Y para recordar esos 129 años de “la decisión de Nora”, como se califica al gesto de la heroína de Casa de muñecas, cuando sale del hogar y deja a su esposo y sus hijos, se exhibe en la Sala Horacio Peterson del Ateneo la producción de la pieza Te querré infinito de la española Gemma Rodríguez (Barcelona, 1973), la cual sin ser tan violenta, ya que “los golpes son pocos”, reitera los grados de imbecilidad que sobreviven en el matrimonio y las consecuencias sobre los hijos, victimas de tanta brutalidad.
Gemma con su obra fotografía en dos lapsos a una joven familia contemporánea. El primero muestra el romance y la pasión de Clara y Nico, trabajadores en empresas competitivas, y para quienes el amarse es su norte. En el segundo, siete años después, el amor luce seco, hay secuelas y un niño de siete años es pretexto para que la ex pareja se vea y siga torturándose hasta el infinito en pos de la felicidad que ya no existe.
Si los especialistas consideran a Te querré infinito un refrito telenovelesco, porque el amor real está agotado conceptualmente, este montaje es lo más valioso del director Dairo Piñeres (Caracas, 1975). “Rompe” el texto y crea otra pareja que como espejo reproduce a millones de matrimonios similares. Un excelente aporte creativo para reiterar sus dotes de autor escénico. Además, el espectáculo gana en desarrollo, intriga y desenlace. Y hace más dramática la denuncia de la autora sobre la infelicidad de los matrimonios en pos de una entelequia trasmutada en costumbre animal.

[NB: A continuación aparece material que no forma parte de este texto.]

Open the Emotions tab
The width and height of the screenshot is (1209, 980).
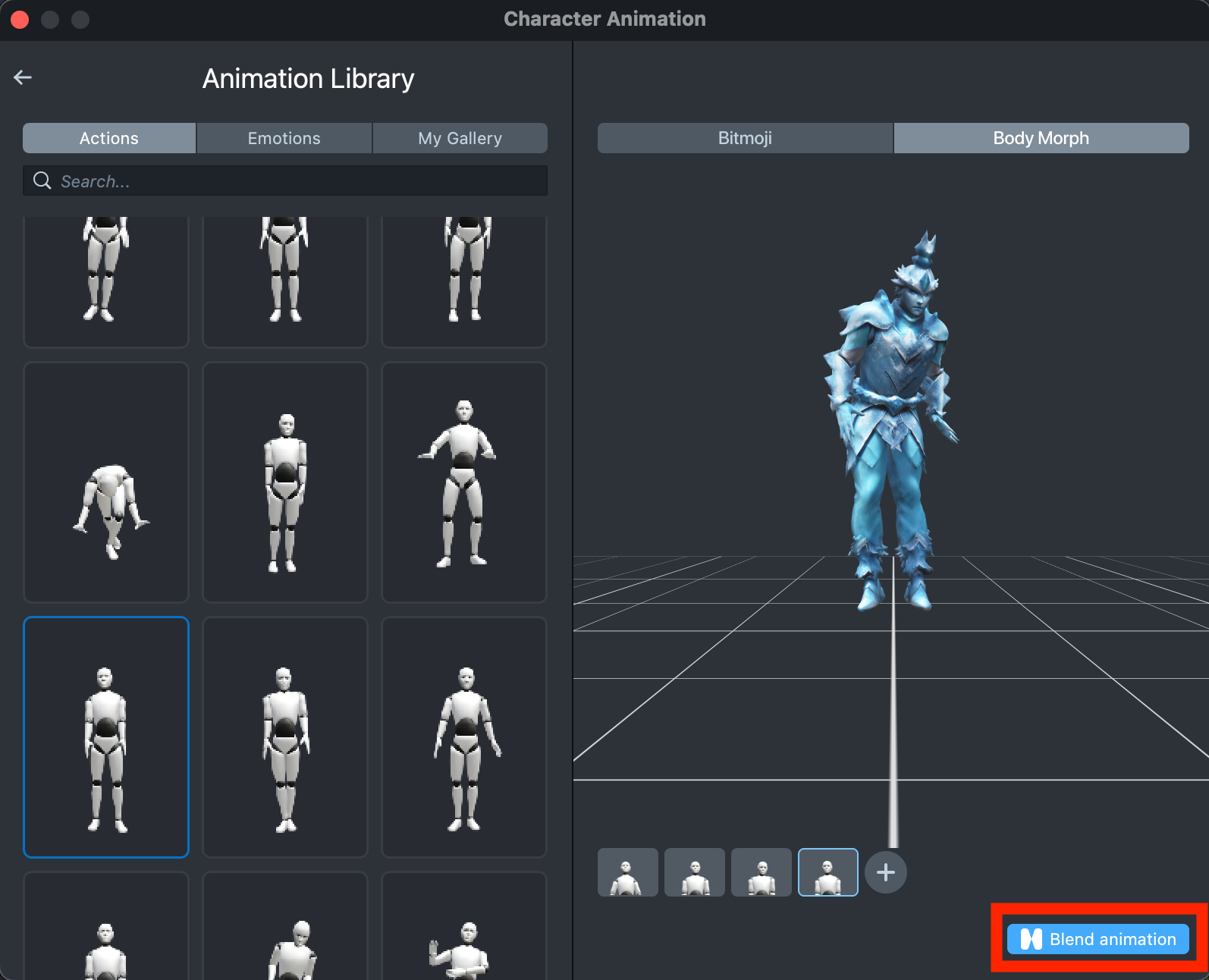(284, 138)
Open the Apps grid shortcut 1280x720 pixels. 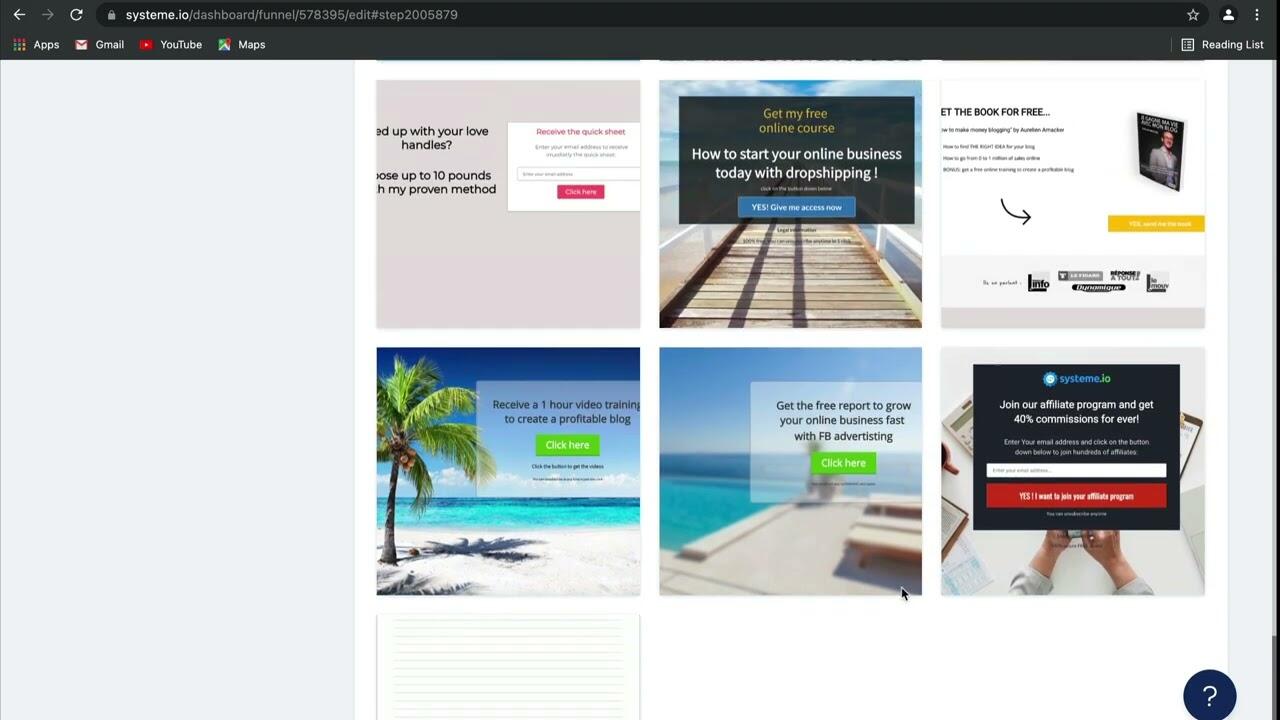[x=36, y=45]
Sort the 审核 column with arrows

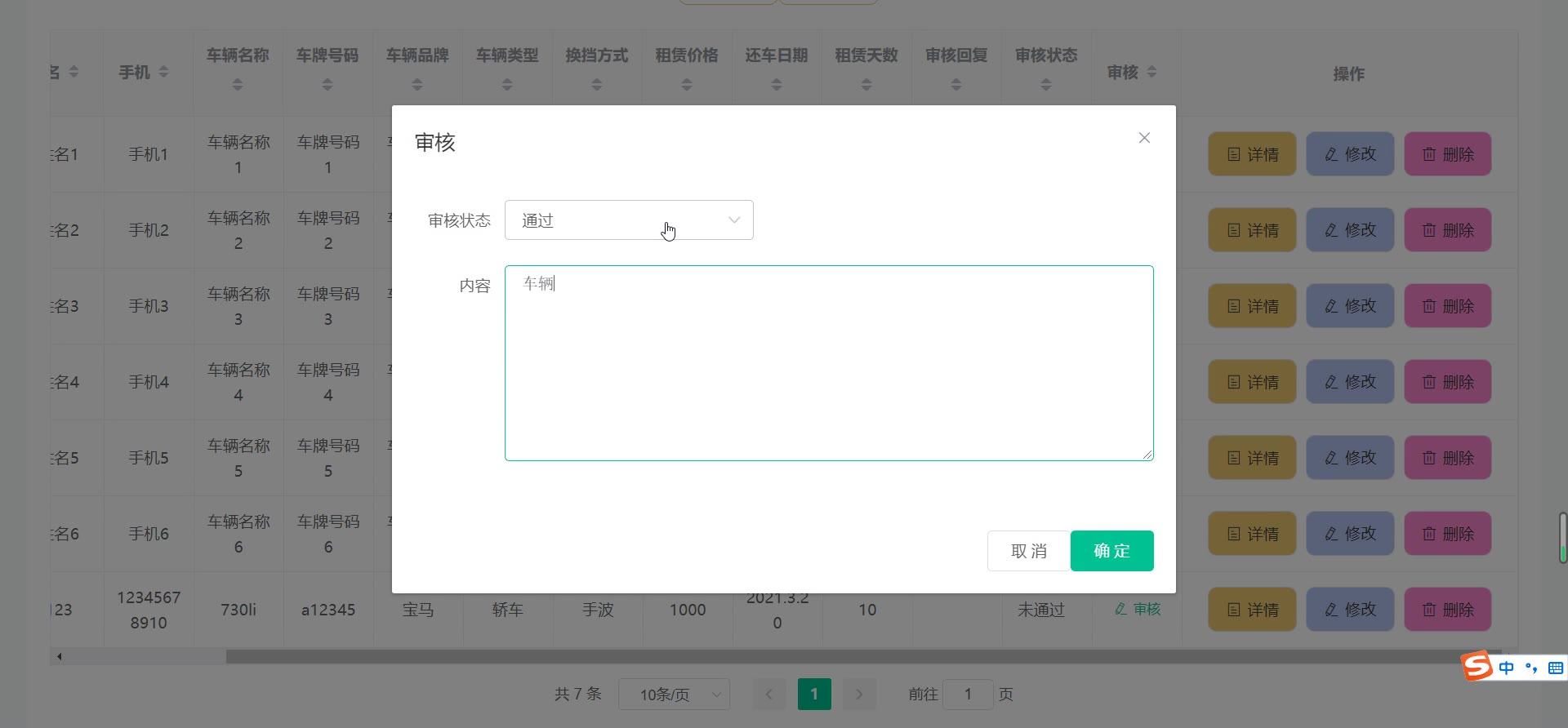pyautogui.click(x=1152, y=72)
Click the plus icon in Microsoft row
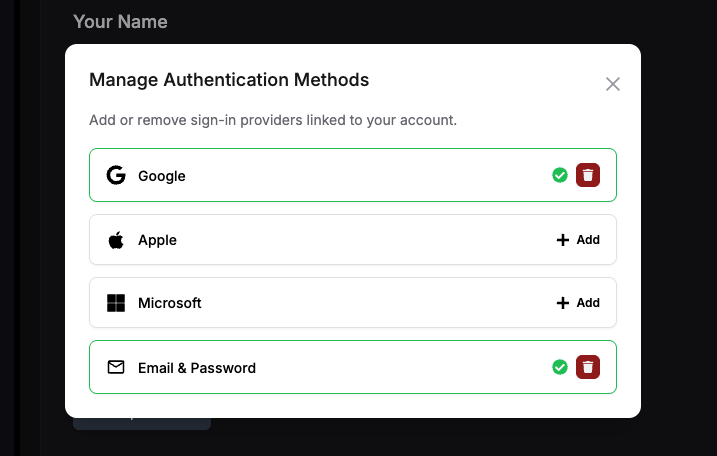The height and width of the screenshot is (456, 717). [x=562, y=303]
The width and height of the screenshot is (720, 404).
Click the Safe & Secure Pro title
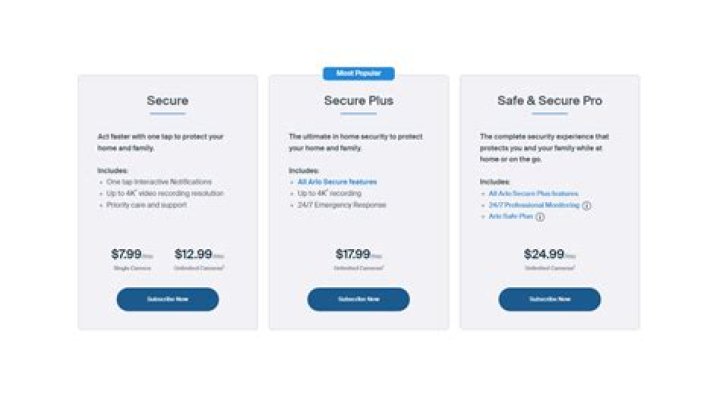tap(549, 101)
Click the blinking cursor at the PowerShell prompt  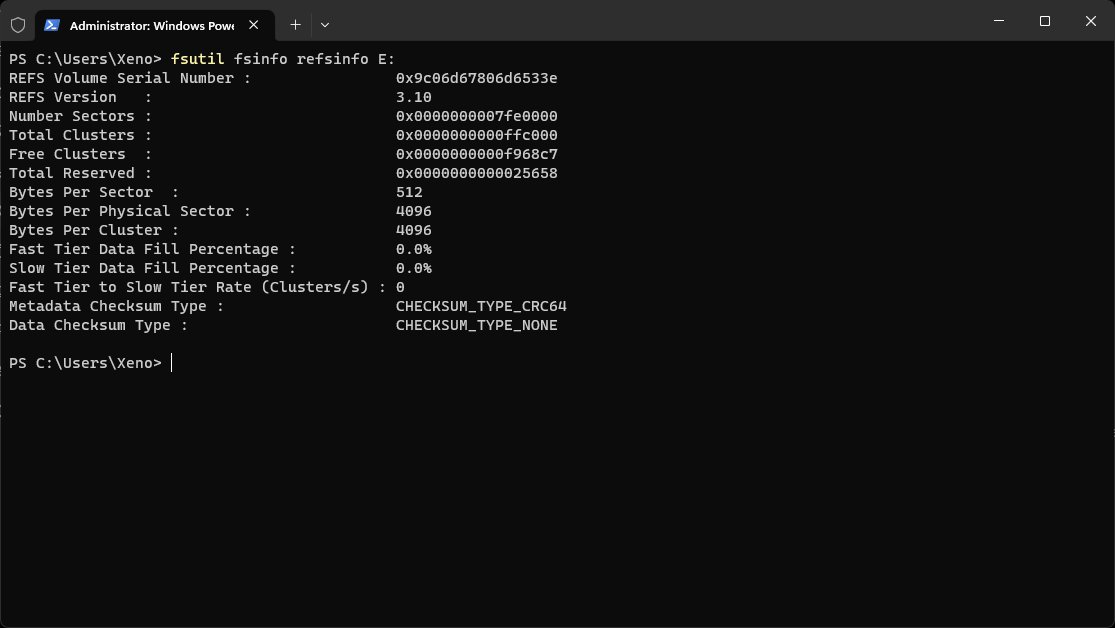170,363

Es ejemplar la dirección para lograr la sincronía de las parejas que componen Indira Jiménez y Janet Rojas con Luis Vicente González y Alexander Rivera, y la relación tragicómica con la directora del colegio del niño de Clara y Nico, la buena actriz Simona Chirinos, todo un personaje positivo dentro de la farándula teatral caraqueña por su capacidad de trabajo y por su innegable versatilidad.
Con este montaje, la agrupación Séptimo Piso, que festeja ahora sus 13 años de labores continuas y altamente positivas para las nuevas generaciones teatrales, inicia una búsqueda estética más centrada en el texto , sin descuidar los aportes escénicos. También hay que reconocer que este grupo es el macronúcleo donde trabajan más directores y creadores escénicos jóvenes y talentosos. Casi todos egresados del Iudet.

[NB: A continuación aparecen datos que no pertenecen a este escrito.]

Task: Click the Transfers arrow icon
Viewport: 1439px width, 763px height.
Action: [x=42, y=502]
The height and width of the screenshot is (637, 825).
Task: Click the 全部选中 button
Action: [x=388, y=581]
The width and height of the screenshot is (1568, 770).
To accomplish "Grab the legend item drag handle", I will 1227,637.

Sin pretender hacer comparaciones, que por lo general pueden ser odiosas, Séptimo Piso para el siglo XXI viene ser a lo que fue Rajatabla, con Carlos Giménez al frente durante la pasada centuria. Ahí hay gerencia y creación, pero además se sabe de todos los peligros que tiene la profesión y de la eventualidad de todo lo que hay en el plano cultural. Hay un líder y mucha gente que lo secunda, pero todos están en condiciones de trabajar en donde los ubiquen, para impedir que se repitan aquellas historias nefastas para el teatro mismo. Y por si fuera poco: ya tienen un público cautivo. ¡Todo eso vale oro!